Abdullah bin Mübarek, ahireti ve salih amelin mükafatını görür gibi olduğu için ona: "Sen bu merkebi sağ iken üçyüz dirheme satın aldın. Ben ise beşyüz dirhem verip ölü iken onu satın alacağım." dedi. Adam kabul etti. Rahatlayarak evine gitti.
O gece uyuyunca, rüyasında haşir meydanının kurulduğunu, kıyametin koptuğunu gördü. Cennette öyle güzel bir merkep gördü ki insan ona bakmaya dayanamıyordu.
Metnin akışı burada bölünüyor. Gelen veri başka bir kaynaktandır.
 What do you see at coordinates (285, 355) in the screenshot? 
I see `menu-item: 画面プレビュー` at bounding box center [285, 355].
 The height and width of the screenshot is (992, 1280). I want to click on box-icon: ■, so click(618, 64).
Dikkatlice bakınca, kendi sattığı merkep olduğunu anladı. Merkep bir meleğin elindeydi ve melek şöyle diyordu: "Ne mutlu ona ki bu merkebe binip sırat köprüsünden şimşek gibi geçecek!" Adam hemen meleğin yanına gitti ve: "Bu benim merkebimdir." dedi. Melek de: "Evet senindi ama sen sabretmedin! Bak onun üstünde 'bu merkep Abdullah bin Mübarek'indir' yazıyor." dedi. Adam uyandı hemen parasını alıp Abdullah bin Mübarek'in yanına gitti ve: "Al paranı, zaten ölü olan hayvanın satışı caiz değildir." dedi. Abdullah bin Mübarek ise şöyle dedi: "Hayır, hayır! Senin rüyada gördüğün o hali, ben daha uyanıkken görmüştüm."
İşte onlar, dünyadayken kıyamette olacak mükafatı görüyorlardı. Böyle düşünmezsek orada bir mükafat göremeyiz. Kıyameti sanki görüyor gibi olursak burada çok iyi şeyler yapabiliriz. Yoksa ayağımızın kaymamasına imkan yoktur! Daima ayağımız kayıyor. Kabir kapısına gittiğimiz zaman da iş bitmiş, elimiz boş kalmış oluyor! İnsan, Allah-u Zülcelal'e karşı ne kadar samimi olursa, samimiyeti derecesinde, Allah-u Zülcelal onu mükafatlandıracaktır.